In August Adam Levin from ABC News reported, “For Americans concerned about their privacy, the NSA data grabs are daunting, but what about the data grabs happening inside your own home, perpetrated not by the government, but by your coffee machine?”
Levin notes, “Consider every appliance and every piece of home electronics that you own. Does it gather data about how you use it? Does it connect to the Internet? If so, it could be used to spy on you. Your mobile devices, your TV, and now various other types of home appliances can be wired into a network that can track you. If those networks are hacked, information about your habits and behaviors could be available to people with nefarious goals. The same technological innovation that empowers us also makes us vulnerable to those who would exploit such advances against us.”
Levin list nine categories of ordinary home appliances that are now capable of collecting data on you including: your television, your cable box, dishwasher, toaster, your lights, your heat/AC and coffee maker.
Steve Watson in March 2012 on InfoWars.com stated, “CIA director David Petraeus has said that the rise of new “smart” gadgets means that Americans are effectively bugging their own homes, saving US spy agencies a job when it identifies any “persons of interest”.
“Speaking at a summit for In-Q-Tel, the CIA’s technology investment operation, Petraeus made the comments when discussing new technologies which aim to add processors and web connections to previously ‘dumb’ home appliances such as fridges, ovens and lighting systems,” writes Watson.
“‘Transformational’ is an overused word, but I do believe it properly applies to these technologies,” Petraeus enthused, “particularly to their effect on clandestine tradecraft.”

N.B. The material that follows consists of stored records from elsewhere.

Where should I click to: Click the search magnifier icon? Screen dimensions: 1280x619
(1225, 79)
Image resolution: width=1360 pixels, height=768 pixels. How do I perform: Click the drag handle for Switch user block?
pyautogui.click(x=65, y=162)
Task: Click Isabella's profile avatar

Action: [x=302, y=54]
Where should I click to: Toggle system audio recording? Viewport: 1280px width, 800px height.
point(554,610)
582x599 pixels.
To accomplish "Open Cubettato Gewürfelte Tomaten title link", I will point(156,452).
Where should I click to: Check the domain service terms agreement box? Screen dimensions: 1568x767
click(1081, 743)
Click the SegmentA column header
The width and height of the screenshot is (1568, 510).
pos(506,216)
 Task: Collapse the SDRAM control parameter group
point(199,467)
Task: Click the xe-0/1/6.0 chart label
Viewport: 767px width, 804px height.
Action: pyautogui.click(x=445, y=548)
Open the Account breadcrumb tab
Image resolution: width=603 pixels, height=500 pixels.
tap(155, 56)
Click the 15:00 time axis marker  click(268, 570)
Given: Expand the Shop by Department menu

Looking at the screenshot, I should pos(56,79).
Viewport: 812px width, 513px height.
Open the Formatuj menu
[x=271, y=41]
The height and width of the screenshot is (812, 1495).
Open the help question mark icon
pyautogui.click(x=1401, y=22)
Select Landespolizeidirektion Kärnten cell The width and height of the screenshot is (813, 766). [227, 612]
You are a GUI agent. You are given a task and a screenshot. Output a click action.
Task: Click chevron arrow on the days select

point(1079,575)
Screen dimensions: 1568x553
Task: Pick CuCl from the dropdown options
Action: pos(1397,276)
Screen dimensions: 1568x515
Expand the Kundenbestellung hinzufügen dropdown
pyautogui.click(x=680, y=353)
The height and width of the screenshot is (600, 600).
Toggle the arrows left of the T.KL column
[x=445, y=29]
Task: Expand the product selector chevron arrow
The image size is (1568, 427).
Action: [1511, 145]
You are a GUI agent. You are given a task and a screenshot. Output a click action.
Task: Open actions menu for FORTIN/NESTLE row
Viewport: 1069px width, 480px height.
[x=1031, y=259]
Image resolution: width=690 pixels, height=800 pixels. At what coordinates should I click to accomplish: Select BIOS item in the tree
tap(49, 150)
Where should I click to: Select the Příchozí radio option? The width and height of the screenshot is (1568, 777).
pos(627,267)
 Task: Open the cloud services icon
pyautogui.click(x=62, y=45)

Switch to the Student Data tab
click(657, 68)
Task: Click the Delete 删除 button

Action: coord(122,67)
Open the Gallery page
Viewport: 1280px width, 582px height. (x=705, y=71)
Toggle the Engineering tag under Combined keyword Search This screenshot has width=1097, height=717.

“Items of interest will be located, identified, monitored, and remotely controlled through technologies such as radio-frequency identification, sensor networks, tiny embedded servers, and energy harvesters — all connected to the next-generation internet using abundant, low-cost, and high-power computing,” Petraeus said.
Simon Sharwood in his column “DON’T BREW THAT CUPPA! Your kettle could be a SPAMBOT” reports, “Russian authorities have claimed that household appliances imported from China contain tiny computers that seek out open WiFi networks and then get to work sending spam and distributing malware. St Petersburg news outlet Rosbalt reported last week that local authorities had examined kettles and irons and found “20 to 30 pieces of Chinese home appliance ‘spy’ microchips” that “sends some data to the foreign server”.
Finally Watson states, “Petraeus’ comments come in the same week that one of the biggest microchip companies in the world, ARM, unveiled new processors that are designed to give practically every household appliance an internet connection, in order that they can be remote controlled and operate in tandem with applications.
When you get your next appliance better check your privacy at you door.